Several thousand people marched on October 13 to demand an end to the inhumane Israeli blockade and bombardment of Gaza.
Earlier in the week Israel had cut off all food, water and electricity to the densely populated city of 2.3 million people.
The people of Gaza cannot flee, as all corridors out of the strip have either been bombed or sealed.
With no electricity or supplies, the city's healthcare system is on the verge of collapse. Every day and night, Gazans are subjected to cruel and indiscriminate bombardment by Israeli jets. Thousands have been killed, including hundreds of children. The number rises with every passing hour.
Politicians have shown a complete disregard to the lives of Palestinians: rather than call for an end to Israel’s campaign of terror, they have callously regurgitated the dogma that “Israel has a right to defend itself”. That amounts to an endorsement of Israel’s crimes against the Palestinian people.
The protest turn-out was impressive when one considers the corporate media’s shameful tactics, including attempts to slander the protest as “violent” and a “celebration” of attacks against Israeli civilians.
The current war on Gaza did not start last week. As Ali Kadri, a representative of the Muslim community, said: “This catastrophe has been going on for 75 years” and involves Palestinians being occupied, brutalised, murdered and expelled from their land.
Speakers linked the plight of First Nations people in Australia to the struggle for Palestinian liberation.

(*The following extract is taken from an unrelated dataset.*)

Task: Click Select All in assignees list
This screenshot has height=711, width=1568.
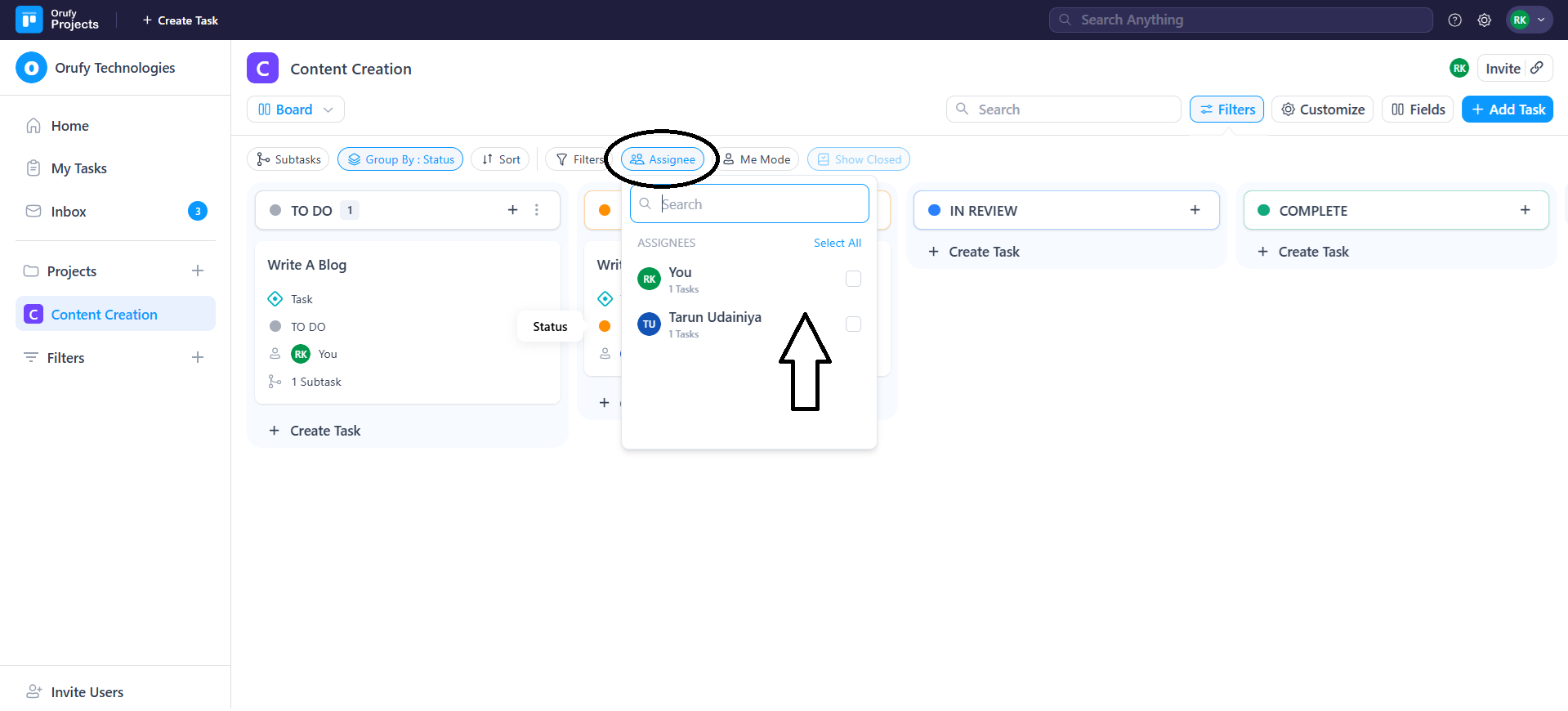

Just like Australia, Israel is a settler-colony whose foundation was based upon the ethnic cleansing of an Indigenous people, in this case the Palestinians.
Will, an Indigenous activist, told the rally that “Colonisation is nothing new for my people” and that “the scale of the current massacre [in Gaza] is genocidal”.
Through the streets, the crowd chanted “in our thousands in our millions we are all Palestinians”.
The protest highlighted the diversity of support for Palestine. Flags of Palestine, Aboriginal Australia, Ireland and various trade unions marched together in a show of solidarity.
Earlier in the week, Justice for Palestine organised a flag drop of a giant Palestinian flag over the Goodwill Bridge.